Je me suis levée à l’aube. (Ce qui, soi dit en passant, est de point en point, aussi jubilatoire que de se coucher aux aurores !)

Fleurant le chic d’un magazine de déco scandinave, j’ai pris mon café sur la terrasse, en me recueillant sur le pied de pivoines. (J’aurais mieux fait de me concentrer sur les miens, (de pieds), cela m’aurait signalé quelques intruses écailles de vernis !

J’ai fait couler mon bain, j’ai repassé mes fringues.

J’ai chargé une palette de cochonnailles dans le berlingot.

J’ai déchargé la palette.

Je l’ai mise en paniers, j’ai calligraphié leur variété sur des ardoises, j’ai déplié des nappes, bref, je me suis arrangée  pour te mettre à fond, l’eau à la bouche.

Comme t’arrivais pas, rapport que le vendredi tu bosses, (et que d’façons même si tu bosses pas, tu te pointes jamais avant les 16 heures dans les Salons des fines bouches !) j’ai ouvert un livre.

Lorsqu’il fait 50 degrés sous le couvercle du chapiteau, t’es un peu comme une soupape qui se met brutalement à chuchoter.

T’as les joues tellement rouges qu’elles virent franchement au bleu, sauf que ta mélanine, elle en fout pas une ramée …

En résumé, t’as chaud pour rien.

C’est donc pas le bon moment, pour t’attaquer à une prose trop raide qui ne fera que faire monter ta fièvre !

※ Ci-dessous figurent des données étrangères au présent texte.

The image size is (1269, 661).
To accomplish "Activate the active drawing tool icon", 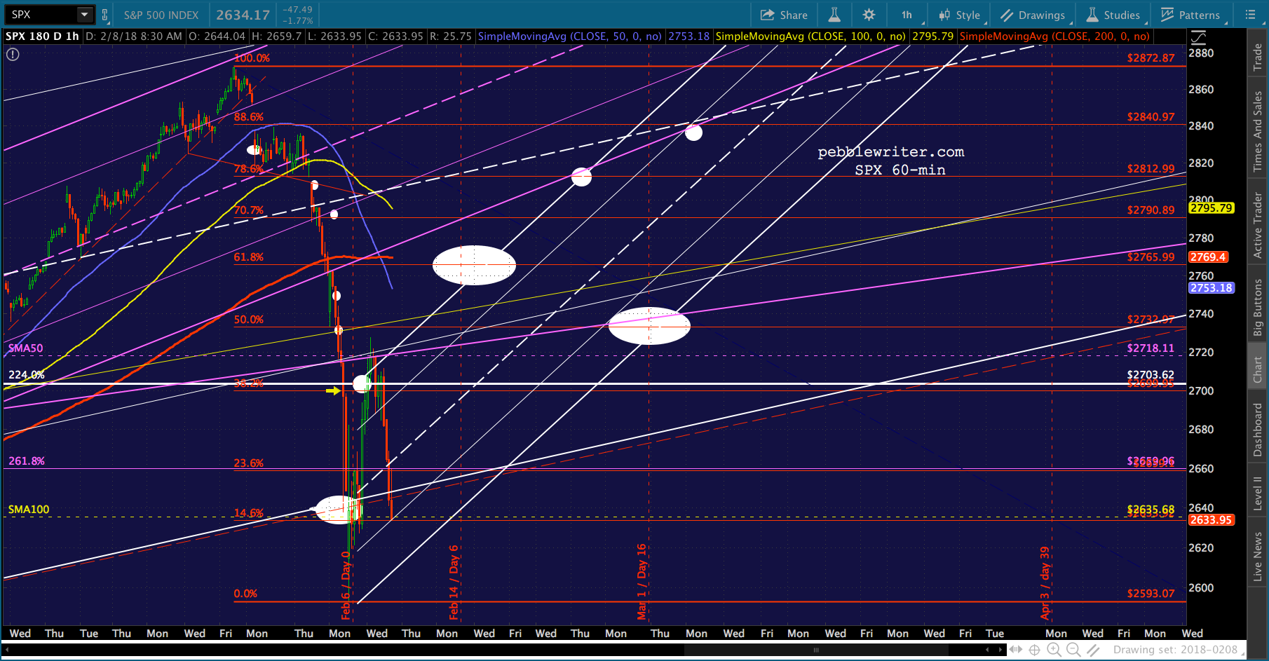I will [x=1093, y=650].
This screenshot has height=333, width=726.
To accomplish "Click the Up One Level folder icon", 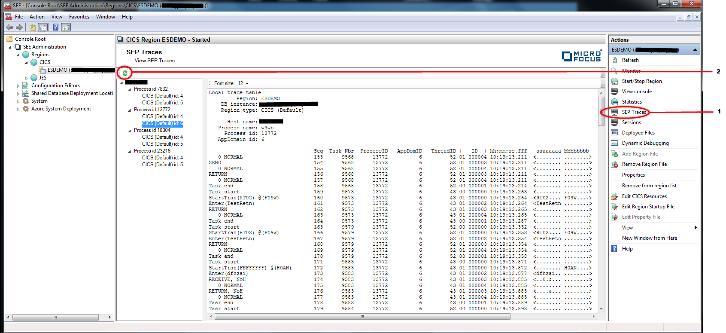I will (x=33, y=27).
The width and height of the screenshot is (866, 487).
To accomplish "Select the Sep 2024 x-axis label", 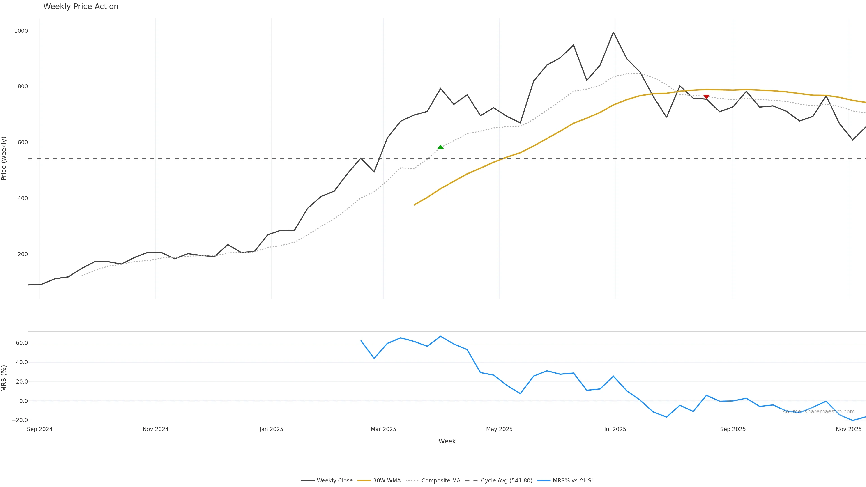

J’ai ouvert ’’L’échappée belle’’ de Gavalda.

Le livre traînait depuis quelques temps dans mon sac.

 

Quatrième de couverture :

Simon, Garance et Lola, trois frères et sœurs devenus grands (vieux?), s’enfuient d’un mariage de famille qui s’annonce particulièrement éprouvant pour aller rejoindre Vincent, le petit dernier, devenu guide saisonnier d’un château perdu au fin fond de la campagne tourangelle.

Oubliant pour quelques heures marmaille, conjoint, divorce, soucis et mondanités, ils vont s’offrir une dernière vraie belle journée d’enfance volée à leur vie d’adultes.

 

Et…

Comment vous dire !

J’ai toujours eu un peu une dent contre cette auteure.

Une bonne molaire même !

Solide et assez vivace…

Pourtant, si y’a un truc que je suis bien forcée de reconnaître c’est qu’à chaque fois, la Gavalda, elle m’embringue.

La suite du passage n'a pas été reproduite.